简体   繁体   中英

Why is checking void 0 so much faster than checking undefined?

I noticed something interesting after using gulp-uglify on my concatenated javascript. I was passing in undefined to a global IIFE wrapper and I saw that it was changing it to void 0 . What the heck is void 0? I ran it in the console and it returned undefined. Interesting! This got me curious, so I started running tests on void 0. In my console tests (simple loops and timestamps), I have observed as much as a 180x speed increase, depending on browser, checking void 0 instead of undefined . Does anyone know why checking void 0 is so much faster?

(function(start, x, z){
    for (var i=0; i<z; i++){
      if (x === undefined){}
    }
    console.info('t1 ', Date.now() - start);
    start = Date.now();
    for (var i=0; i<z; i++){
      if (x === void 0){}
    }
    console.info('t1 ', Date.now() - start);
})(Date.now(), '', 1e6)

Actually, I just realized the difference between void 0 and undefined . undefined is a value on global scope and void is an operator. What's happening in this test is that undefined was being checked globally whereas void 0 , since it is an expression using the operator void , does not require scope traversal in order to check its value. If you pass in undefined to the IIFE wrapper, the test results will be the same. The performance discrepancy shown in the original test actually only measured the time-cost of scope traversal 1e6 times.
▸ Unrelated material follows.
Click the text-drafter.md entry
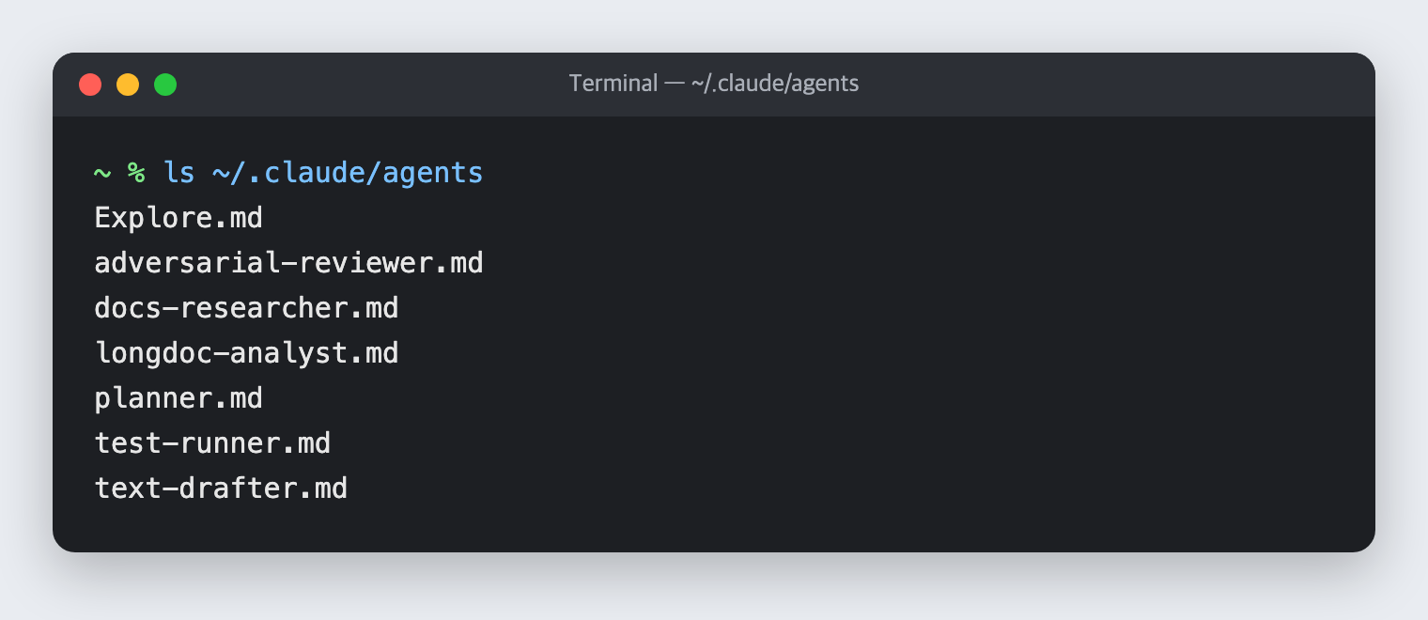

Further code proof that this is the case. The for loops below have the same execution time:

(function(start, x, z, undefined, c, Math){
    for (var i=0; i<z; i++){
    if (x !== undefined){
        c = Math.random();
    }
    }
    console.info('t1 ', Date.now() - start);
    start = Date.now();
    c = 0;
    for (var i=0; i<z; i++){
        if (x !== void 0){
            c = Math.random();
        }
    }
    console.info('t1 ', Date.now() - start);
})(Date.now(), '', 1e6, undefined, 0, Math)

rock star does make a good point that the results are subject to how your code is written, such as whether the conditionally assigned values in memory are accessed or not. Based on my tests, it will vary a lot if you take the values and pass it as an argument to a function. At that point the browser may decide to do fewer optimizations. Nevertheless, in every test I've run void 0 is still faster than or equivalent to undefined , uses less kb, and it removes concerns about traversing scope.